→ **TASK A**:
Answer these questions from the KDD-2015 report below:
(i) In what city and on what dates was KDD-2015 held?
(ii) How many papers were submitted to the Industry/Government track, and how many were accepted?
(iii) Who advised Jiliang Tang on his dissertation?

→ **READING PASSAGE**:
-- -- --

Chi Wang of University of Illinois at Urbana-Champaign for his dissertation titled “Mining Latent Entity Structures from Massive Unstructured and Interconnected Data.” – Advisor: Jiawei Han, University of Illinois at Urbana-Champaign

Runners-up (2 awards)

(1) Qirong Ho of Carnegie Mellon University for his dissertation titled “Modeling Large Social Networks in Context.” – Advisor: Eric Xing, Carnegie Mellon University


(2). Jiliang Tang of Arizona State University for his dissertation titled “Computing Distrust in Social Media.” – Advisor: Huan Liu, Arizona State University
1.2. 2015 KDD Test-of-Time Paper Awards

KDD Test-of-Time awards honor papers published in a KDD conference at least 10 years ago that have made significant impact in research. KDD-2015’s awards were given to the following three papers:



Thorsten Joachims, “Optimizing Search Engines using Clickthrough Data,” KDD 2002.

Pedro Domingos and Geoff Hulten, “Mining High-Speed Data Streams,” KDD 2000.

Minqing Hu and Bing Liu. “Mining and summarizing customer reviews,” KDD 2004.
1.3 2015 KDD Best Research Paper Awards

These awards recognize best papers presented at the annual KDD conference that advance the fundamental understanding of the field of knowledge discovery in data and data mining.



Best research track paper award (1 winner)

Title: Efficient Algorithms for Public-Private Social Networks Authors: Flavio Chierichetti, Alessandro Epasto, Ravi Kumar, Silvio Lattanzi, Vahab Mirrokni.



Best student paper awards (2 winners)

(1) Title: Edge-Weighted Personalized PageRank: Breaking a Decade-Old Performance Barrier Authors: Wenlei Xie, David Bindel, Alan Demers, Johannes Gehrke

(2) Title: Who supported Obama in 2012? Ecological Inference through Distribution Regression

Authors: Seth Flaxman, Yu-Xiang Wang, Alex Smola

Note: No runner-up awards were given at KDD-2015.
1.3. 2015 KDD Best Industry/Government Track Paper Awards

These awards recognize papers presented at the annual KDD conference that advance the fundamental understanding and applications of knowledge discovery in data and data mining.

No best paper awards were given for Industry/Government track at KDD-2015.
2. KDD-2015 - Broadened Participation and Significant Publications
2.1 KDD-2015 Conference and Attendance

The 2015 annual KDD conference maintained KDD’s position as the leading conference on data mining and knowledge discovery. KDD-2015 was held in Sydney, Australia, August 10 - 13, 2015. It was attended by 1192 people, which is a great turn out considering the location of Sydney, which is difficult to reach from many parts of the world. The number of registrants is more than that of KDD-2013 in Chicago (1175) (it is less than that of KDD-2014 in New York City (2,134), which is an outlier due to the attractiveness of the New York City and a large number of local companies in the data mining space.


Innovative Programs and Broadened Participation

• Industry/Government (I/G) invited talks: These talks were given by world-renowned experts, highlighting successful applications of Data Mining, Big Data, and Data Science. This program was extremely successful. The rooms for the talks were always full.

• Industry/Government track: KDD-2015 conference continued to have strong participation from industrial researchers, as evidenced by 189 papers submitted to the I/G track (68 are accepted). Based on the report from KDD-2015 Program Committee chairs, the submissions were of very high quality due to the reputation of the conference established over the years.

• Regional and local engagement: KDD-2015 conference organizers invited industry delegations from both China and India to present their work and experience. Major local industry and government units in Australia were also engaged through collocated events related to big data and data science.

-- -- --

→ **Stored records**:
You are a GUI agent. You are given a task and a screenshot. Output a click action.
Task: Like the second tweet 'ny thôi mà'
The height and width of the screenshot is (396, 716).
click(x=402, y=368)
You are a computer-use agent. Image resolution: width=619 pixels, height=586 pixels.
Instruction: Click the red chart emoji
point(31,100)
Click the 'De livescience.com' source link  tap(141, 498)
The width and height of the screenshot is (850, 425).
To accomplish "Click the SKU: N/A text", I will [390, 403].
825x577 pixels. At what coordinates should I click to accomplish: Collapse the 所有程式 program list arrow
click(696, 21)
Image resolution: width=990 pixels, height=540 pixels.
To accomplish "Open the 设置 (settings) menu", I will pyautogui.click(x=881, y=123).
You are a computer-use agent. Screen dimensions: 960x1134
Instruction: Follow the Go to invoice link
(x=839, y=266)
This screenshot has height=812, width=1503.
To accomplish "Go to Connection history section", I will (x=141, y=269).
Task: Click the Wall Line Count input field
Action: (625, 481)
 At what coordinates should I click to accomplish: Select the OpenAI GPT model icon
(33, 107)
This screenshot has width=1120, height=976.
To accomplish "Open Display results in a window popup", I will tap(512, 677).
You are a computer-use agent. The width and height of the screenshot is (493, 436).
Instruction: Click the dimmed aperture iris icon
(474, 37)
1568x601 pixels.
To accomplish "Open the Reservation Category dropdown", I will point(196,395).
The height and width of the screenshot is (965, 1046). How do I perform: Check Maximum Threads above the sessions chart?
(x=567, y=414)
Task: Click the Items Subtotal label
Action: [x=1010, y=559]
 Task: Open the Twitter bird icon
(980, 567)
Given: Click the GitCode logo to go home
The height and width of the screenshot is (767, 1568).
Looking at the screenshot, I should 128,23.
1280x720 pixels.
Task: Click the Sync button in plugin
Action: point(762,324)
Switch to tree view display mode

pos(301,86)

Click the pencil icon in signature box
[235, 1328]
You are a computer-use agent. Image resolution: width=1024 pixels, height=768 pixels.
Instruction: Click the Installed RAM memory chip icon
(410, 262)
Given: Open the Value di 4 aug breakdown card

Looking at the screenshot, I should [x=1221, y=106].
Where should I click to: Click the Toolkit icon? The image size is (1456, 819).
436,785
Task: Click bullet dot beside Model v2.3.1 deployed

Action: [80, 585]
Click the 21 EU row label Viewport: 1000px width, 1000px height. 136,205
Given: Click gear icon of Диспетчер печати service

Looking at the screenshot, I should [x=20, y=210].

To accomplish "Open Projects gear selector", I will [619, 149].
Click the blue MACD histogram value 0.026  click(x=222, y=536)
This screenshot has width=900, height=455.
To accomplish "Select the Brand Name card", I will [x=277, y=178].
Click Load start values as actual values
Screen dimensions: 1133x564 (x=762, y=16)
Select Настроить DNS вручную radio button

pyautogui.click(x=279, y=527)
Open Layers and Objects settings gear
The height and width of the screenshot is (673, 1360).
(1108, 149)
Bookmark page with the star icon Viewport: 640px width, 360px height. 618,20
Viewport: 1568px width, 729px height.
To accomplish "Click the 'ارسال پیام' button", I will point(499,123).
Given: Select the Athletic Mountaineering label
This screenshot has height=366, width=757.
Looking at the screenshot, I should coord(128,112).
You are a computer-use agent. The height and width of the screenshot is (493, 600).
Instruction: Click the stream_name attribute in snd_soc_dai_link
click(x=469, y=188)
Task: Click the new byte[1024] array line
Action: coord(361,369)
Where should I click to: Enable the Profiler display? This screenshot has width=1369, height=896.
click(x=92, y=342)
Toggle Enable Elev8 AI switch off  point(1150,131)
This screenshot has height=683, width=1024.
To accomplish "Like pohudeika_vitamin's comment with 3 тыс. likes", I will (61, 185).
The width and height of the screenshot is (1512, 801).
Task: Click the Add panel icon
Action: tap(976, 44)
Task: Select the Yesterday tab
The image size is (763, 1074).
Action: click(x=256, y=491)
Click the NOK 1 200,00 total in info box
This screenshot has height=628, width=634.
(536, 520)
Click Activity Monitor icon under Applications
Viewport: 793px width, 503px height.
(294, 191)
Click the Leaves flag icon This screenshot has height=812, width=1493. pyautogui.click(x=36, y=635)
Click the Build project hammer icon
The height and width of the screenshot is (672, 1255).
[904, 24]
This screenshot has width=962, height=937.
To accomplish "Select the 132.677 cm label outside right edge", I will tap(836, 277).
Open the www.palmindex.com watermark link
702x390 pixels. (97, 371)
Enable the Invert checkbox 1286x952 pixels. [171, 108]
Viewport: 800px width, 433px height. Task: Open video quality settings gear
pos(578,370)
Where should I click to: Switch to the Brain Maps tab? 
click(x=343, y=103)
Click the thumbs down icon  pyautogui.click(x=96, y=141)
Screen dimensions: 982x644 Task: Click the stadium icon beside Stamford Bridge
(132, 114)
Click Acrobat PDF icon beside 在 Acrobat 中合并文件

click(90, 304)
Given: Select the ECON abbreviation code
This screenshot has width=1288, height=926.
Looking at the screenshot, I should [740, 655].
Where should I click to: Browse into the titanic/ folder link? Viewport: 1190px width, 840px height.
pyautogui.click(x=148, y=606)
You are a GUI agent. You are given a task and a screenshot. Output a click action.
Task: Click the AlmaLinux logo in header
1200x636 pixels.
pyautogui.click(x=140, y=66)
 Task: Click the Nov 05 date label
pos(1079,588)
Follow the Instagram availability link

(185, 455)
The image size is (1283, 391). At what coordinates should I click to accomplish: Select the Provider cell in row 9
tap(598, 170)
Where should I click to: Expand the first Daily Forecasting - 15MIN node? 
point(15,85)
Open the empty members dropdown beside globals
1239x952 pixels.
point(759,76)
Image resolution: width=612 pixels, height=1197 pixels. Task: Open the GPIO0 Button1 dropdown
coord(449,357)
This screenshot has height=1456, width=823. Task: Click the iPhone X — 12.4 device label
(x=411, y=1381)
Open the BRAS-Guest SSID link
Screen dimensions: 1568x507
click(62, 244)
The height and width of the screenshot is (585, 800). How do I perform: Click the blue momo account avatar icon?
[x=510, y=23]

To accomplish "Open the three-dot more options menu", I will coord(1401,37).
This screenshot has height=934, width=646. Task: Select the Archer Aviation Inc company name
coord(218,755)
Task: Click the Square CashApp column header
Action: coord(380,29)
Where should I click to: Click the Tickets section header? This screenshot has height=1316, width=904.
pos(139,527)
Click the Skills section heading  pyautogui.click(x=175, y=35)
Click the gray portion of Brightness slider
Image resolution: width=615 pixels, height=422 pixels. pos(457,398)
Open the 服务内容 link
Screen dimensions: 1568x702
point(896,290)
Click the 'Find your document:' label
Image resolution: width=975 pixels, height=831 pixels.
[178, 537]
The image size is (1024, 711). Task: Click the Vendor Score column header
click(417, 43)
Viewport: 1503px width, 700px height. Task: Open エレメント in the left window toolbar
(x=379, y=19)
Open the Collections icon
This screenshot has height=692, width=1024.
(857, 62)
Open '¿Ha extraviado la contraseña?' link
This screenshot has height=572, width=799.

-- -- --

→ **TASK B**: Extract every line of the rows above that contains the word "will". Case counts.

→ **CORRECT RESULT A**:
(i) Sydney, Australia, August 10–13, 2015.
(ii) 189 papers were submitted, and 68 were accepted.
(iii) Huan Liu of Arizona State University.

→ **CORRECT RESULT B**:
To accomplish "Click the SKU: N/A text", I will [390, 403].
To accomplish "Open the 设置 (settings) menu", I will pyautogui.click(x=881, y=123).
To accomplish "Go to Connection history section", I will (x=141, y=269).
To accomplish "Open Display results in a window popup", I will tap(512, 677).
To accomplish "Open the Reservation Category dropdown", I will point(196,395).
To accomplish "Open Projects gear selector", I will [619, 149].
To accomplish "Select the Brand Name card", I will [x=277, y=178].
To accomplish "Click the 'ارسال پیام' button", I will point(499,123).
To accomplish "Like pohudeika_vitamin's comment with 3 тыс. likes", I will (61, 185).
To accomplish "Select the 132.677 cm label outside right edge", I will tap(836, 277).
To accomplish "Open the three-dot more options menu", I will coord(1401,37).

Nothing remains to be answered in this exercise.